CD19 chimeric antigen receptor (CAR) T-cell therapy, tisagenlecleucel (tis) demonstrated efficacy in patients with relapsed/refractory (R/R) diffuse large B-cell lymphoma (DLBCL) without detectable disease after bridging or salvage therapies, according to a post hoc analysis of a small group of patients excluded from previous analysis of the JULIET study. Michael R. Bishop from the University of Chicago Medicine, Chicago, IL, US, and colleagues published the findings on July 23, 2019, in Blood Advances.1

Currently, tis is indicated for patients with R/R DLBCL, and R/R pediatric and young adult acute lymphoblastic leukemia (ALL). The approval in DLBCL was based on the results from a phase II multicenter study JULIET (NCT02445248), which demonstrated an objective response rate of 52%, with a 40% complete response (CR) rate.2 The ability of tis to expand, in patients without measurable disease before infusion, has not yet been established. In this analysis, a subset of seven patients with R/R DLBCL, who had CR after bridging therapy before receiving CAR T-cell infusion, was excluded from the former efficacy analysis. This article reports a post hoc analysis of tis expansion and persistence, as well as its safety and outcomes in this subset of patients.

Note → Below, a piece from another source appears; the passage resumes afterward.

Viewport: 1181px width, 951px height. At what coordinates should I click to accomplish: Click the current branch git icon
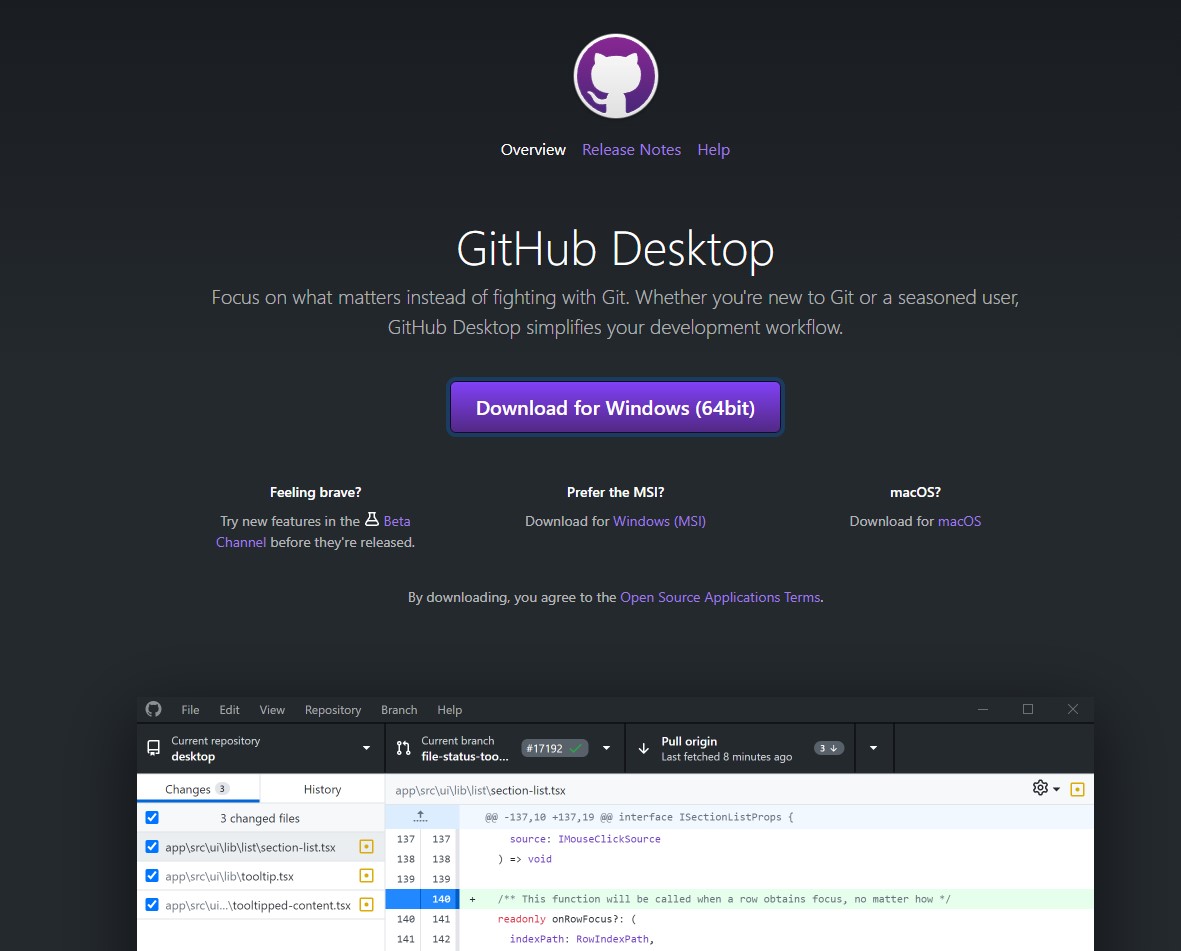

Study design and patient characteristics

Adult patients with at least two prior lines of therapies, ineligible for or relapsed after autologous stem cell transplantation, were included in the study. Disease status and treatment response were assessed using positron emission tomography. All seven patients received bridging therapy, followed by lymphodepleting chemotherapy before a single infusion of tis with a target dose of 5 x 108 viable CAR T-cells. 

Table 1. Baseline patient characteristics.

Characteristics

Patients in this subset

(n= 7)

JULIET patients2

(n= 111)

Median Age (years)

64

56

Sex

Female

Male

 

85.7%

14.3%

 

35.5%

64.5%

Type of disease

DLBCL

Transformed FL

 

86%

14%

 

79%

19%

Disease stage

I

II

III

IV

 

43%

0%

29%

29%

 

7%

17%

20%

56%

IPI risk factors

≥ 2

< 2

 

57%

43%

 

72%

28%

Disease status

Relapsed

Refractory

 

100%

0

 

45%

55%

Main findings

  • The mean absolute lymphocyte counts before and after lymphodepletion were similar between the seven patients and overall JULIET population

  • Tis rapidly expanded in vivo in all seven patients without measurable disease during the first 28 days after infusion

  • Transgene levels were detected for approximately 2 years, median time was 351 days (190–693 days) and expected to rise with longer follow-up

  • Median peak expansion transgene level at 5760 copies/µg (112%) was lower than the result from the overall JULIET trial of 5790 copies/µg (291%)

  • The median time to peak expansion (9 days) was similar to that the rest of the patients in the JULIET study

  • Median follow-up was 14.5 months

  • All 7 patients in the subset remained in CR after 3 months, and five patients for more than 12 months

  • Two patients experienced PD, one on day 274, and one on day 196

  • Median time from last bridging therapy to the start of lymphodepleting chemotherapy was longer for the 7 patients than the overall JULIET population (44 and 24 days respectively)

Tis was similarly tolerated by the subset of seven patients as by the overall JULIET population. There were no deaths due to CAR T-cell therapy, CRS, cerebral edema, or neurotoxicity. Two patients experienced grade 2 cytokine release syndrome (CRS) and further two patients grade 3. The median duration of CRS was 5 days and did not require administration of steroids or tocilizumab. One patient experienced grade 1 neurologic events.

Conclusions

These results demonstrate the potential efficacy of tis in patients with R/R DLBCL without detectable disease after bridging or salvage therapies with good toxicity profile. The majority of patients in this subset remained progression-free for longer than anticipated with bridging therapy alone, suggesting that CAR T-cells can expand in response to residual disease undetected by PET imaging.

These encouraging data provide preliminary evidence for the use of tis as consolidative therapy for patients with relapsed and high-risk DLBCL in CR. However, the efficacy of this approach needs to be confirmed in further clinical trials involving a larger cohort of patients.